From December 2010 onwards, the loans went into default. Negotiations took place to try to resolve matters but proved unsuccessful and the debt now stands at €2 million.

In 2012, the Keanes said they became aware of a title issue with Camelton which became a central issue of dispute with the bank.

The judge said the title deeds for Camelton comprise two separate listings, or folios, with most of the property in one folio.

However, the other folio for some 2.8 hectares covers 60-100 metres of the entrance driveway to Camelton. The Keanes got the opinion of senior counsel who advised that this meant the couple did not hold good marketable title to Camelton, the judge said.

As a result of this the Keanes asserted Camelton was unsaleable and has a zero valuation, he said.

At the time they got the Ulster Bank loans, the bank was provided with a certificate of title for Camelton which “did not advert to any issues” concerning the entrance driveway or rights of way, the judge said.

The Keanes bought Camelton from Donal’s parents for IR£350,000 in 1996.

The judge said the Keane parents were fully aware that part of the driveway entrance was not included in the main property title deed.

He said this was clear from a number of statutory declarations which the Keane parents included in the deed stating they and previous owners had exclusive use of the entrance. It also stated none of the owners, at any time, acknowledged the right or interest of any party to this part of the property.

Donal Keane’s mother swore an affidavit in 2012 stating when the house and farm were transferred to Donal and his wife the couple were “fully aware of the situation” regarding access.

She also said she was shocked at a claim by Donal that he had been told by his parents that the access was by the express permission of an adjoining landowner.

To suggest that her late husband, who was himself an experienced conveyancing solicitor, would have bought Camelton in 1975 and then “gone cap in hand to a neighbour” for permission to access the purchased property was “a most grievous insult” to her husband’s memory and reputation, she said.

Mr Justice Noonan said it was perhaps surprising, given that Donal and Frederique Keane are themselves experienced lawyers, that they appear to have known nothing of these important statutory declarations as to title when they instructed senior counsel to give an opinion on title.

At a minimum one would expect a person seeking counsel’s opinion would first obtain copies of the title documents from their own solicitor, he said.

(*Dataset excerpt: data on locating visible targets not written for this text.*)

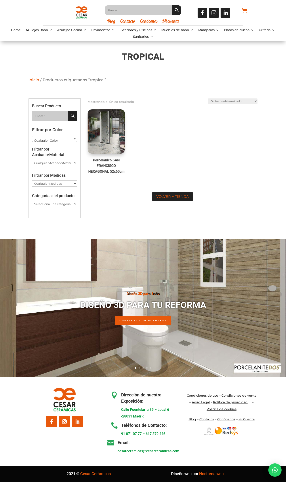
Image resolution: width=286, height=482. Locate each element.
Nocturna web (211, 473)
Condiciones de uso (202, 396)
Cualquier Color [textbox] (46, 141)
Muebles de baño (175, 30)
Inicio (34, 80)
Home (16, 30)
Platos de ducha (237, 30)
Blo (192, 419)
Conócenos (148, 22)
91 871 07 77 (131, 434)
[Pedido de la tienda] (230, 100)
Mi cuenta (170, 22)
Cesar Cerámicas (95, 473)
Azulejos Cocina (69, 30)
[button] (275, 470)
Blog (111, 22)
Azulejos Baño (37, 30)
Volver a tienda (172, 196)
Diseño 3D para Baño (143, 294)
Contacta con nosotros (143, 320)
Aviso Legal (201, 402)
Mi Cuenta (246, 419)
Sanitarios (141, 37)
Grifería (265, 30)
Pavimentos (100, 30)
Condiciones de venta (238, 396)
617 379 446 (155, 434)
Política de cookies (221, 409)
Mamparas (206, 30)
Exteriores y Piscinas (136, 30)
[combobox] (54, 139)
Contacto (127, 22)
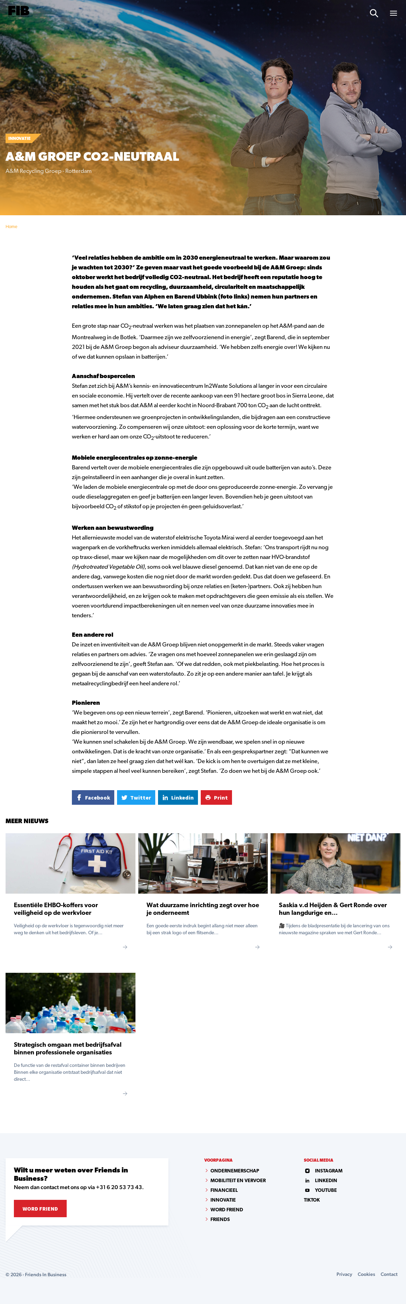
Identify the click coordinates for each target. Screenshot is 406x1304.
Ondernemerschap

It was difficult to understand Donal Keane’s motivation in drawing a verbal exchange with his father to the attention of Ulster Bank which had the effect of undermining the title to his own property when the documents appear to indicate that the title was sound, he said.

“The only plausible explanation for such an act of self-sabotage is that it was an artifice designed to create difficulty for the bank in enforcing its security,” he said.

This impression is fortified by “the remarkable fact” that 12 years since being allegedly alerted to the title defect, the couple had done nothing to try to address it, he said.